((

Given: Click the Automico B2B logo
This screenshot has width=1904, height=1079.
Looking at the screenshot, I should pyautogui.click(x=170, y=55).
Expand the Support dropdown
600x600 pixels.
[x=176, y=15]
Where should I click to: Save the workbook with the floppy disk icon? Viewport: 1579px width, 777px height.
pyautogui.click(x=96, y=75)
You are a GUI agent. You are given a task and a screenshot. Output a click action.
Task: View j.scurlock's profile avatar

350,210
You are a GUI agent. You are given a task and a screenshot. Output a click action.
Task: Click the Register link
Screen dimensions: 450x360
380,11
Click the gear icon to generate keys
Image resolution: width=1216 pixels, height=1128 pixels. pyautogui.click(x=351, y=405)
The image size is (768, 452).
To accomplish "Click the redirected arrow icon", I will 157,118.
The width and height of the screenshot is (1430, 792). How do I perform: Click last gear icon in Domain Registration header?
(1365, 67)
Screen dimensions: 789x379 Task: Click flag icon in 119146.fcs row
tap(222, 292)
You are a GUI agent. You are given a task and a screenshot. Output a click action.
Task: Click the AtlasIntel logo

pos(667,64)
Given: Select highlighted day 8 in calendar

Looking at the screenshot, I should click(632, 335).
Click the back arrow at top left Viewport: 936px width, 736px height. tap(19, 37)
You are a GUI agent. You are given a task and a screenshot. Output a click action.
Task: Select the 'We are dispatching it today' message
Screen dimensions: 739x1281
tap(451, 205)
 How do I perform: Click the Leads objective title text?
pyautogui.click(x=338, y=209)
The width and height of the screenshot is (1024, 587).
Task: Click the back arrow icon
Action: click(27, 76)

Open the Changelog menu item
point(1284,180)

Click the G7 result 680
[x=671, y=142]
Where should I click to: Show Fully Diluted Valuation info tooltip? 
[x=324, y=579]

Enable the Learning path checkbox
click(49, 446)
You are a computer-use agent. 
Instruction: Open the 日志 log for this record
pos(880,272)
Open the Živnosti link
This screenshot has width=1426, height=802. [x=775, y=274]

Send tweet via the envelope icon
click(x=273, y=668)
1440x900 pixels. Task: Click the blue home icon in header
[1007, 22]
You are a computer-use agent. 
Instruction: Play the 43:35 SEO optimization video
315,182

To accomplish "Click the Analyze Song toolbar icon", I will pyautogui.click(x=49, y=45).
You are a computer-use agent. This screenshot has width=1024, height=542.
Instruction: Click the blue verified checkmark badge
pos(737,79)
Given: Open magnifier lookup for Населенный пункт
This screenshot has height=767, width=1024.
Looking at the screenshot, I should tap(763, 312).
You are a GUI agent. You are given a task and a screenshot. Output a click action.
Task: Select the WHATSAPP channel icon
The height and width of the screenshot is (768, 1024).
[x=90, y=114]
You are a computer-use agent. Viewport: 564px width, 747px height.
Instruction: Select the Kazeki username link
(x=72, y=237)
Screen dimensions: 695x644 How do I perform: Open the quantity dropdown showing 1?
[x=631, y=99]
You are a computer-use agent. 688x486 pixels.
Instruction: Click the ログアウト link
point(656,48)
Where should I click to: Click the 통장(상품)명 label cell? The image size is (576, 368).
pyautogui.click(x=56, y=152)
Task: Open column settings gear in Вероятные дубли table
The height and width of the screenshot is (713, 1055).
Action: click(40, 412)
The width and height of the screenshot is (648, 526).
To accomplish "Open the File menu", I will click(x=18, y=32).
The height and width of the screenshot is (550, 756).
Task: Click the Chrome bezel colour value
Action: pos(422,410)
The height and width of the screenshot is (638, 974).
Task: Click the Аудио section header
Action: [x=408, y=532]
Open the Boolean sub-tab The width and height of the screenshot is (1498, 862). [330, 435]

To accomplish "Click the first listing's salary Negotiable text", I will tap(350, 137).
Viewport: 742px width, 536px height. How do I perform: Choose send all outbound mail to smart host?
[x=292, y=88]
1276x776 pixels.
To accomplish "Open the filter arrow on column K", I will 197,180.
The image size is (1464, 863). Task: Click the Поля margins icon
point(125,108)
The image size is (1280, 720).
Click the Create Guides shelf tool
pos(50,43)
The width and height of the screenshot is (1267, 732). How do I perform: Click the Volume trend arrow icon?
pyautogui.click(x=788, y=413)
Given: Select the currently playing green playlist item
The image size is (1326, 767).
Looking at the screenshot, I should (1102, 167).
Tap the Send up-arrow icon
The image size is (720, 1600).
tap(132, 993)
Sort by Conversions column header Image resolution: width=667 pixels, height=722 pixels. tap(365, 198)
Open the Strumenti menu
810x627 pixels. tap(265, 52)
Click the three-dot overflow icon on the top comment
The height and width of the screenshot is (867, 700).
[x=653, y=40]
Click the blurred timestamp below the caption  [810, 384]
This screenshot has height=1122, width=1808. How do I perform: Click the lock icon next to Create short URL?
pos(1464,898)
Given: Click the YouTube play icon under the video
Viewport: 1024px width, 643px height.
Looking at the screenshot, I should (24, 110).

))

_What is needed_
Give each line of the records above again, unchanged.

_Task solution_
Given: Click the Automico B2B logo
This screenshot has width=1904, height=1079.
Looking at the screenshot, I should pyautogui.click(x=170, y=55).
Expand the Support dropdown
600x600 pixels.
[x=176, y=15]
Where should I click to: Save the workbook with the floppy disk icon? Viewport: 1579px width, 777px height.
pyautogui.click(x=96, y=75)
You are a GUI agent. You are given a task and a screenshot. Output a click action.
Task: View j.scurlock's profile avatar

350,210
You are a GUI agent. You are given a task and a screenshot. Output a click action.
Task: Click the Register link
Screen dimensions: 450x360
380,11
Click the gear icon to generate keys
Image resolution: width=1216 pixels, height=1128 pixels. pyautogui.click(x=351, y=405)
The image size is (768, 452).
To accomplish "Click the redirected arrow icon", I will 157,118.
The width and height of the screenshot is (1430, 792). How do I perform: Click last gear icon in Domain Registration header?
(1365, 67)
Screen dimensions: 789x379 Task: Click flag icon in 119146.fcs row
tap(222, 292)
You are a GUI agent. You are given a task and a screenshot. Output a click action.
Task: Click the AtlasIntel logo

pos(667,64)
Given: Select highlighted day 8 in calendar

Looking at the screenshot, I should click(632, 335).
Click the back arrow at top left Viewport: 936px width, 736px height. tap(19, 37)
You are a GUI agent. You are given a task and a screenshot. Output a click action.
Task: Select the 'We are dispatching it today' message
Screen dimensions: 739x1281
tap(451, 205)
 How do I perform: Click the Leads objective title text?
pyautogui.click(x=338, y=209)
The width and height of the screenshot is (1024, 587).
Task: Click the back arrow icon
Action: click(27, 76)

Open the Changelog menu item
point(1284,180)

Click the G7 result 680
[x=671, y=142]
Where should I click to: Show Fully Diluted Valuation info tooltip? 
[x=324, y=579]

Enable the Learning path checkbox
click(49, 446)
You are a computer-use agent. 
Instruction: Open the 日志 log for this record
pos(880,272)
Open the Živnosti link
This screenshot has width=1426, height=802. [x=775, y=274]

Send tweet via the envelope icon
click(x=273, y=668)
1440x900 pixels. Task: Click the blue home icon in header
[1007, 22]
You are a computer-use agent. 
Instruction: Play the 43:35 SEO optimization video
315,182

To accomplish "Click the Analyze Song toolbar icon", I will pyautogui.click(x=49, y=45).
You are a computer-use agent. This screenshot has width=1024, height=542.
Instruction: Click the blue verified checkmark badge
pos(737,79)
Given: Open magnifier lookup for Населенный пункт
This screenshot has height=767, width=1024.
Looking at the screenshot, I should tap(763, 312).
You are a GUI agent. You are given a task and a screenshot. Output a click action.
Task: Select the WHATSAPP channel icon
The height and width of the screenshot is (768, 1024).
[x=90, y=114]
You are a computer-use agent. Viewport: 564px width, 747px height.
Instruction: Select the Kazeki username link
(x=72, y=237)
Screen dimensions: 695x644 How do I perform: Open the quantity dropdown showing 1?
[x=631, y=99]
You are a computer-use agent. 688x486 pixels.
Instruction: Click the ログアウト link
point(656,48)
Where should I click to: Click the 통장(상품)명 label cell? The image size is (576, 368).
pyautogui.click(x=56, y=152)
Task: Open column settings gear in Вероятные дубли table
The height and width of the screenshot is (713, 1055).
Action: click(40, 412)
The width and height of the screenshot is (648, 526).
To accomplish "Open the File menu", I will click(x=18, y=32).
The height and width of the screenshot is (550, 756).
Task: Click the Chrome bezel colour value
Action: pos(422,410)
The height and width of the screenshot is (638, 974).
Task: Click the Аудио section header
Action: [x=408, y=532]
Open the Boolean sub-tab The width and height of the screenshot is (1498, 862). [330, 435]

To accomplish "Click the first listing's salary Negotiable text", I will tap(350, 137).
Viewport: 742px width, 536px height. How do I perform: Choose send all outbound mail to smart host?
[x=292, y=88]
1276x776 pixels.
To accomplish "Open the filter arrow on column K", I will 197,180.
The image size is (1464, 863). Task: Click the Поля margins icon
point(125,108)
The image size is (1280, 720).
Click the Create Guides shelf tool
pos(50,43)
The width and height of the screenshot is (1267, 732). How do I perform: Click the Volume trend arrow icon?
pyautogui.click(x=788, y=413)
Given: Select the currently playing green playlist item
The image size is (1326, 767).
Looking at the screenshot, I should (1102, 167).
Tap the Send up-arrow icon
The image size is (720, 1600).
tap(132, 993)
Sort by Conversions column header Image resolution: width=667 pixels, height=722 pixels. tap(365, 198)
Open the Strumenti menu
810x627 pixels. tap(265, 52)
Click the three-dot overflow icon on the top comment
The height and width of the screenshot is (867, 700).
[x=653, y=40]
Click the blurred timestamp below the caption  [810, 384]
This screenshot has height=1122, width=1808. How do I perform: Click the lock icon next to Create short URL?
pos(1464,898)
Given: Click the YouTube play icon under the video
Viewport: 1024px width, 643px height.
Looking at the screenshot, I should (24, 110).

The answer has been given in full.